De façon générale, le scandale lié à une possible erreur judiciaire a toujours été, et en France particulièrement, un très puissant carburant qui alimente le ressenti et les colères populaires vis-à-vis de la Justice. Depuis peut-être l’affaire Calas1.

Ressenti et colères sans aucune commune mesure devant l’erreur d’impunité2, l’expression restant d’ailleurs très peu usitée. Erreur d’impunité pourtant également scandaleuse.

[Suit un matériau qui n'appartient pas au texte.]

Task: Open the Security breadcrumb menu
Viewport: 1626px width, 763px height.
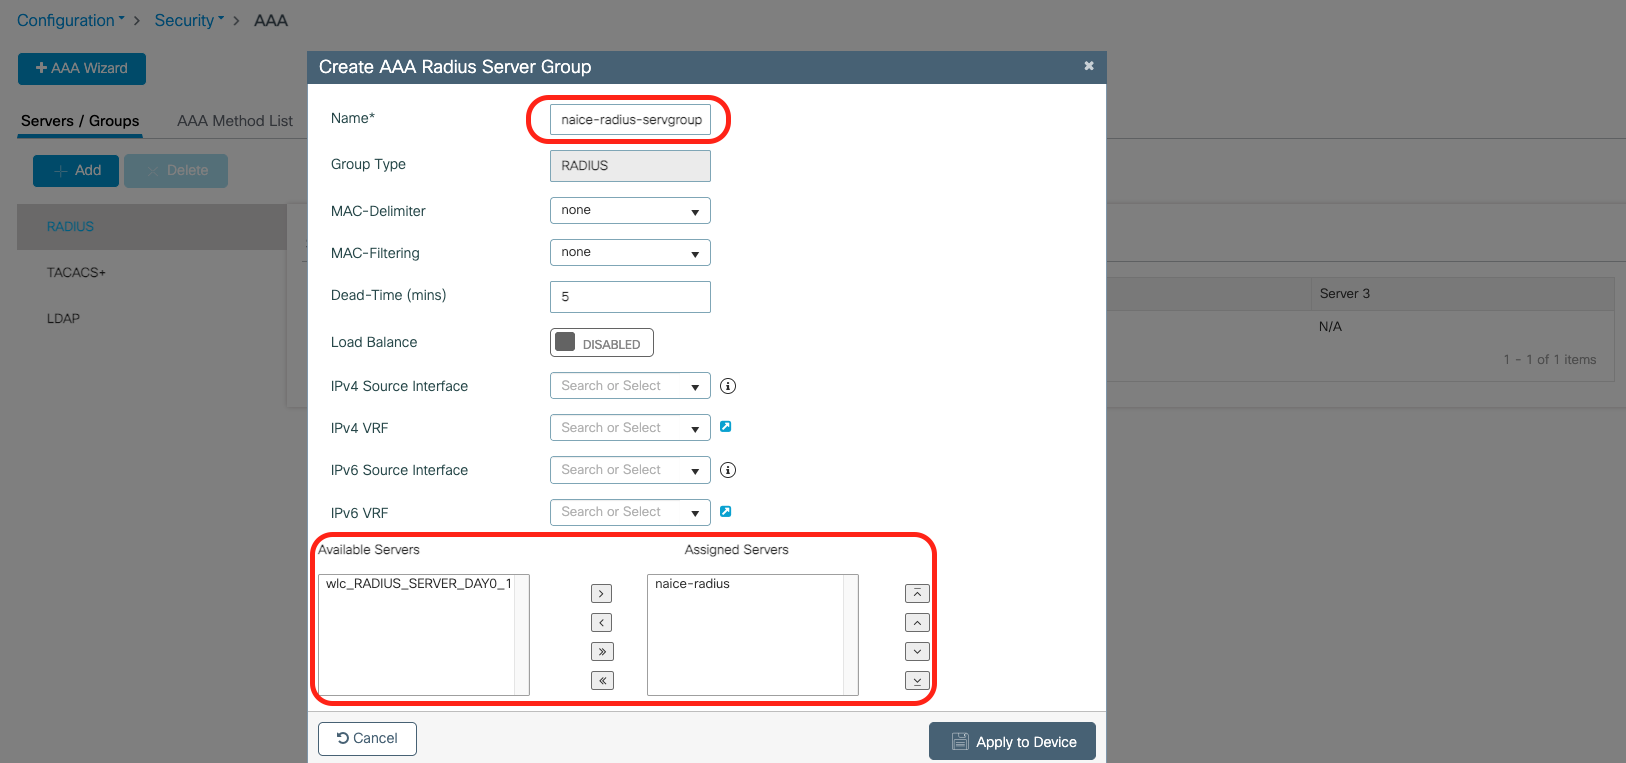Action: pos(188,20)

La colère devant une erreur dite judiciaire supposée est sans doute l’expression d’une très forte prévention à l’égard des Institutions, du pouvoir pyramidal, de la hiérarchie, et de la Justice elle-même. Comme une sorte de défiance atavique envers les Puissants et tous ceux qui, devant les simples citoyens que nous sommes, représentent le Pouvoir.

Outreau, point final?3

Concernant l’affaire d’Outreau, ce carburant de l’erreur judiciaire s’est tari.

En effet, ceux des accusés qui furent peu à peu, au fur et à mesure qu’avançait l’histoire, métamorphosés en «victimes » d’un système injuste, ont été acquittés pour la plupart donc, comme chacun le répétera, «innocentés». Largement dédommagés, leurs souffrances reconnues. La France entière a pleuré avec eux. Plus d’erreur judiciaire, donc plus de colère: sous la pression populaire, grâce au talent, au dévouement, et à l’opiniâtreté des avocats de la défense, grâce au travail des journalistes honnêtes qui avaient couvert l’affaire… la froide et implacable justice des Hommes avait fini enfin par entendre raison. Bêtise, jeunesse du juge, incompétence d’à peu près tout le monde, acharnement, aveuglement… Chacun, de manière malgré tout peu vraisemblable, s’était trompé.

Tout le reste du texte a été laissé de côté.